Start of PROVIDED DATA

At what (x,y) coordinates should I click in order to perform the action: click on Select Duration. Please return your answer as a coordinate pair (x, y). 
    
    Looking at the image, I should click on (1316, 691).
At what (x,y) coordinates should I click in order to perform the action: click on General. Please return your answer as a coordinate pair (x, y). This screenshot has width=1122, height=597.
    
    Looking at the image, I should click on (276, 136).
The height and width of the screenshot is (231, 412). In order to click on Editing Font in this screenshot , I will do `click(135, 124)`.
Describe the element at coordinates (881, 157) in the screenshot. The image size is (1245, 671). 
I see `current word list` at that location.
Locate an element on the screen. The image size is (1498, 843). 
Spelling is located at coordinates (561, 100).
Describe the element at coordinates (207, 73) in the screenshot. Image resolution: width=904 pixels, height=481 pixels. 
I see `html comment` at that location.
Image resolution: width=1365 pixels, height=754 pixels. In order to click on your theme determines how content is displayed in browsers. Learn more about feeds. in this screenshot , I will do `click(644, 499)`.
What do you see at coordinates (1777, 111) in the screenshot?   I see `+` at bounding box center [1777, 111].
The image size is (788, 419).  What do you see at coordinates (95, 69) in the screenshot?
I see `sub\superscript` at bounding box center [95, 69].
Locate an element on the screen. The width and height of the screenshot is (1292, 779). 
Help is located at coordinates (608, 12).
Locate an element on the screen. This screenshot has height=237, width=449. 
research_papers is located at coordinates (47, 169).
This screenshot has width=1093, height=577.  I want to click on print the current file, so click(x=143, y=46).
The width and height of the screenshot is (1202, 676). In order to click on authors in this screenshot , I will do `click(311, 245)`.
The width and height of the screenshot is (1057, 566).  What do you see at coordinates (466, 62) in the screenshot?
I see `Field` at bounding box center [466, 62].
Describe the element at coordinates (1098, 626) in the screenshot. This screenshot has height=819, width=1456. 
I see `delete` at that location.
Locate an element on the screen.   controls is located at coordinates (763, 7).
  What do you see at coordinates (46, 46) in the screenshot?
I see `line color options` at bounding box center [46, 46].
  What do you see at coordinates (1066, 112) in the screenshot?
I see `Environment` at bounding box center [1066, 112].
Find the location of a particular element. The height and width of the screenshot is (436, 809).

End of PROVIDED DATA

THE PROBLEM => Convert every row above into a JSON list of strings, with one string for each line and no entries for blank lines.

WRITTEN ANSWER =>
[
  "At what (x,y) coordinates should I click in order to perform the action: click on Select Duration. Please return your answer as a coordinate pair (x, y). ",
  "    Looking at the image, I should click on (1316, 691).",
  "At what (x,y) coordinates should I click in order to perform the action: click on General. Please return your answer as a coordinate pair (x, y). This screenshot has width=1122, height=597.",
  "    Looking at the image, I should click on (276, 136).",
  "The height and width of the screenshot is (231, 412). In order to click on Editing Font in this screenshot , I will do `click(135, 124)`.",
  "Describe the element at coordinates (881, 157) in the screenshot. The image size is (1245, 671). ",
  "I see `current word list` at that location.",
  "Locate an element on the screen. The image size is (1498, 843). ",
  "Spelling is located at coordinates (561, 100).",
  "Describe the element at coordinates (207, 73) in the screenshot. Image resolution: width=904 pixels, height=481 pixels. ",
  "I see `html comment` at that location.",
  "Image resolution: width=1365 pixels, height=754 pixels. In order to click on your theme determines how content is displayed in browsers. Learn more about feeds. in this screenshot , I will do `click(644, 499)`.",
  "What do you see at coordinates (1777, 111) in the screenshot?   I see `+` at bounding box center [1777, 111].",
  "The image size is (788, 419).  What do you see at coordinates (95, 69) in the screenshot?",
  "I see `sub\\superscript` at bounding box center [95, 69].",
  "Locate an element on the screen. The width and height of the screenshot is (1292, 779). ",
  "Help is located at coordinates (608, 12).",
  "Locate an element on the screen. This screenshot has height=237, width=449. ",
  "research_papers is located at coordinates (47, 169).",
  "This screenshot has width=1093, height=577.  I want to click on print the current file, so click(x=143, y=46).",
  "The width and height of the screenshot is (1202, 676). In order to click on authors in this screenshot , I will do `click(311, 245)`.",
  "The width and height of the screenshot is (1057, 566).  What do you see at coordinates (466, 62) in the screenshot?",
  "I see `Field` at bounding box center [466, 62].",
  "Describe the element at coordinates (1098, 626) in the screenshot. This screenshot has height=819, width=1456. ",
  "I see `delete` at that location.",
  "Locate an element on the screen.   controls is located at coordinates (763, 7).",
  "  What do you see at coordinates (46, 46) in the screenshot?",
  "I see `line color options` at bounding box center [46, 46].",
  "  What do you see at coordinates (1066, 112) in the screenshot?",
  "I see `Environment` at bounding box center [1066, 112].",
  "Find the location of a particular element. The height and width of the screenshot is (436, 809)."
]